Convert Factor to Numeric and Numeric to Factor in R Programming

Convert Factor to Numeric and Numeric to Factor in detail

Factors are data objects used to categorize data and store it as levels. They can store both strings and integers. Factors represent columns with a limited number of unique values. In R, factors can be created using the factor() function, which takes a vector as input. The c() function is used to create a vector with explicitly provided values.

Example:

items <- c("Apple", "Banana", "Grapes", "Apple", "Grapes", "Grapes", "Banana", "Banana")

print(items)
print(is.factor(items))

# Convert to factor
type_items <- factor(items)
print(levels(type_items))

Parameters:

  • x: A matrix, array, or data frame.
  • na.rm: A logical argument. If set to TRUE, it removes missing values (NA) before calculating the sum. Default is FALSE.
  • dims: An integer specifying the dimensions regarded as ‘rows’ to sum over. It applies summation over dims+1, dims+2, ...
[1] "Apple"  "Banana" "Grapes" "Apple"  "Grapes" "Grapes" "Banana" "Banana"
[1] FALSE
[1] "Apple"  "Banana" "Grapes"

Output:

[1] "Apple"  "Banana" "Grapes" "Apple"  "Grapes" "Grapes" "Banana" "Banana"
[1] FALSE
[1] "Apple"  "Banana" "Grapes"

Here, items is a vector with 8 elements.
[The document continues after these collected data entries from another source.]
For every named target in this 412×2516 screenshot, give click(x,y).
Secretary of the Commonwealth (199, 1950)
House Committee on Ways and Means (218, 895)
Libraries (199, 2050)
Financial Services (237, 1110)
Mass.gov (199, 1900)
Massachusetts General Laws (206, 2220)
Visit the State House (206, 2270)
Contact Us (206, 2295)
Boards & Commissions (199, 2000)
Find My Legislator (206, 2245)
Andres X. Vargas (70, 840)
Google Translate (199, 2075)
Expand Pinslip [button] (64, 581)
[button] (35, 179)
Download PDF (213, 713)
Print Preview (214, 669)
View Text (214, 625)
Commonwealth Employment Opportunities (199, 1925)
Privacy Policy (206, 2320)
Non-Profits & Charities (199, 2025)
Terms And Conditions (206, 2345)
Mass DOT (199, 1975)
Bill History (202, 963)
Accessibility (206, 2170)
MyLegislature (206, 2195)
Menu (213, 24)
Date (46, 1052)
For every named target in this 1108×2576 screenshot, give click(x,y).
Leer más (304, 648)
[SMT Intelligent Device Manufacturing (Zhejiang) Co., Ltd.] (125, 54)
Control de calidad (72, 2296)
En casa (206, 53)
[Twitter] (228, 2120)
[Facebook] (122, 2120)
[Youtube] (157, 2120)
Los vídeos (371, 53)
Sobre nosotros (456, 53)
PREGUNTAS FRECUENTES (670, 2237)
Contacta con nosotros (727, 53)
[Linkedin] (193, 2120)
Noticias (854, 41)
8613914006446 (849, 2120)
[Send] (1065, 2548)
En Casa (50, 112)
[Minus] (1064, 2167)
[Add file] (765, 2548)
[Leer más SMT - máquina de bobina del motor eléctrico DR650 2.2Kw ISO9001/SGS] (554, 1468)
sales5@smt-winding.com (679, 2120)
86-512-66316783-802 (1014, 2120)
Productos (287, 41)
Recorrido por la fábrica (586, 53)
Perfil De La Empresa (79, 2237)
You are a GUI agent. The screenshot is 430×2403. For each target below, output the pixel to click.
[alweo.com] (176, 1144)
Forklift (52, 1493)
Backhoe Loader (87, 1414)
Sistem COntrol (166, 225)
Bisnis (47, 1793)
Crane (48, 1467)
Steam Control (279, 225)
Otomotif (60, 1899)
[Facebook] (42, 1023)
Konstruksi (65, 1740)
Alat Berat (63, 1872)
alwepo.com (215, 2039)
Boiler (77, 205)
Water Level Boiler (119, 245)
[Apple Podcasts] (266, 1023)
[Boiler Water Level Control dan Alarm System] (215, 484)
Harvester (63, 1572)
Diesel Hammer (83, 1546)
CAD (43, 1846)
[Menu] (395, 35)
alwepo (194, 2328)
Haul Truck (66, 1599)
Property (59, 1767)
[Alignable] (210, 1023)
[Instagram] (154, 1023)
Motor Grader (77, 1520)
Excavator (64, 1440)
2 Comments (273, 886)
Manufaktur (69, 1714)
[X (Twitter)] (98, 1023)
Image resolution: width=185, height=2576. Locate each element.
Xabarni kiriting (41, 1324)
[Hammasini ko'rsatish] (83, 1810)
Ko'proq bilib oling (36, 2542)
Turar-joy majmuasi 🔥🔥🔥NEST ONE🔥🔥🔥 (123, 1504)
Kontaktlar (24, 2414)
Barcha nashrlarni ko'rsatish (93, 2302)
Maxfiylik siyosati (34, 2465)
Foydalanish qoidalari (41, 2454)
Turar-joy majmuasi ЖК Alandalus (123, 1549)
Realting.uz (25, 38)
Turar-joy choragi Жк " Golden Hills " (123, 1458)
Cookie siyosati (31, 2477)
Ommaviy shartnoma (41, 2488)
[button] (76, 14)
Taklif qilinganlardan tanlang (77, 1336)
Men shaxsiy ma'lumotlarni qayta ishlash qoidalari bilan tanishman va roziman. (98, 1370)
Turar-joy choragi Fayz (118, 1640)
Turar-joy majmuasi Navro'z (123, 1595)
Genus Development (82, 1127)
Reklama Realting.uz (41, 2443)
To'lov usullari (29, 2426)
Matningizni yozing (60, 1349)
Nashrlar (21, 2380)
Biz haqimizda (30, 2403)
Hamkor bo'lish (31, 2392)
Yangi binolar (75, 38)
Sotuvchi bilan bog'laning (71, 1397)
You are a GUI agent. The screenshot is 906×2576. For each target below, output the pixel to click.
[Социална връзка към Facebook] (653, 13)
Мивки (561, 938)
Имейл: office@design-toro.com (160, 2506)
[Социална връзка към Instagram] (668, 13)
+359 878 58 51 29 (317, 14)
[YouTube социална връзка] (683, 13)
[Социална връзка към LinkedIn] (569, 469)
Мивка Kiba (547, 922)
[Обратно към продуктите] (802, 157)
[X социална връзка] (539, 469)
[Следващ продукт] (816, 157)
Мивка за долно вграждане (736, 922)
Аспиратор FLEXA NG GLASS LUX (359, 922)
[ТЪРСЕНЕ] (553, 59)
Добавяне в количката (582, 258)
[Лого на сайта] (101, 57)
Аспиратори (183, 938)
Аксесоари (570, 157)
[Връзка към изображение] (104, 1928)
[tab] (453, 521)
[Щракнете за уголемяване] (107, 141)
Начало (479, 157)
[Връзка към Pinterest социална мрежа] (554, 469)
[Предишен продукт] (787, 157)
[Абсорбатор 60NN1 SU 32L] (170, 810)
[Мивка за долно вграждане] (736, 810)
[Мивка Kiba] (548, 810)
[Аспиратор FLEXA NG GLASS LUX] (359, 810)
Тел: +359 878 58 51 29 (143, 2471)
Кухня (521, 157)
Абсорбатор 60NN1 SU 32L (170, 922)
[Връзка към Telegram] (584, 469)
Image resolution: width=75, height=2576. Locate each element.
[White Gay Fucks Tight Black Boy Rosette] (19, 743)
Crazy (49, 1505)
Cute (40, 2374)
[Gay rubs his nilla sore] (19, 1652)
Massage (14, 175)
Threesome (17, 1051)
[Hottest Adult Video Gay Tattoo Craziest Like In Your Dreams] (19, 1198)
It is converted to a factor using the factor() function. The unique elements in the data are called levels, which can be retrieved using the levels() function.

Ordering Factor Levels

Ordered factors are an extension of factors, arranging the levels in increasing order. This can be done using the factor() function with the ordered argument.

Syntax:

factor(data, levels = c(""), ordered = TRUE)

Parameters:

data: Input vector with explicitly defined values.
levels: List of levels mentioned using the c() function.
ordered: Set to TRUE to enable ordering.

Example:

# Creating size vector
sizes <- c("small", "large", "large", "small", "medium", "large", "medium", "medium")

# Converting to factor
size_factor <- factor(sizes)
print(size_factor)

# Ordering the levels
ordered_size <- factor(sizes, levels = c("small", "medium", "large"), ordered = TRUE)
print(ordered_size)

Output:

[1] "Apple"  "Banana" "Grapes" "Apple"  "Grapes" "Grapes" "Banana" "Banana"
[1] FALSE
[1] "Apple"  "Banana" "Grapes"

Here, items is a vector with 8 elements. It is converted to a factor using the factor() function. The unique elements in the data are called levels, which can be retrieved using the levels() function.

Ordering Factor Levels

Ordered factors are an extension of factors, arranging the levels in increasing order. This can be done using the factor() function with the ordered argument.

Syntax:

factor(data, levels = c(""), ordered = TRUE)

Parameters:

  • data: Input vector with explicitly defined values.
  • levels: List of levels mentioned using the c() function.
  • ordered: Set to TRUE to enable ordering.

Example:

# Creating size vector
sizes <- c("small", "large", "large", "small", "medium", "large", "medium", "medium")

# Converting to factor
size_factor <- factor(sizes)
print(size_factor)

# Ordering the levels
ordered_size <- factor(sizes, levels = c("small", "medium", "large"), ordered = TRUE)
print(ordered_size)

Output:

[1] small  large  large  small  medium large  medium medium
Levels: large medium small

[1] small  large  large  small  medium large  medium medium
Levels: small < medium < large

In this example, the sizes vector is created using the c() function. It is then converted to a factor, and for ordering the levels, the factor() function is used with the specified order.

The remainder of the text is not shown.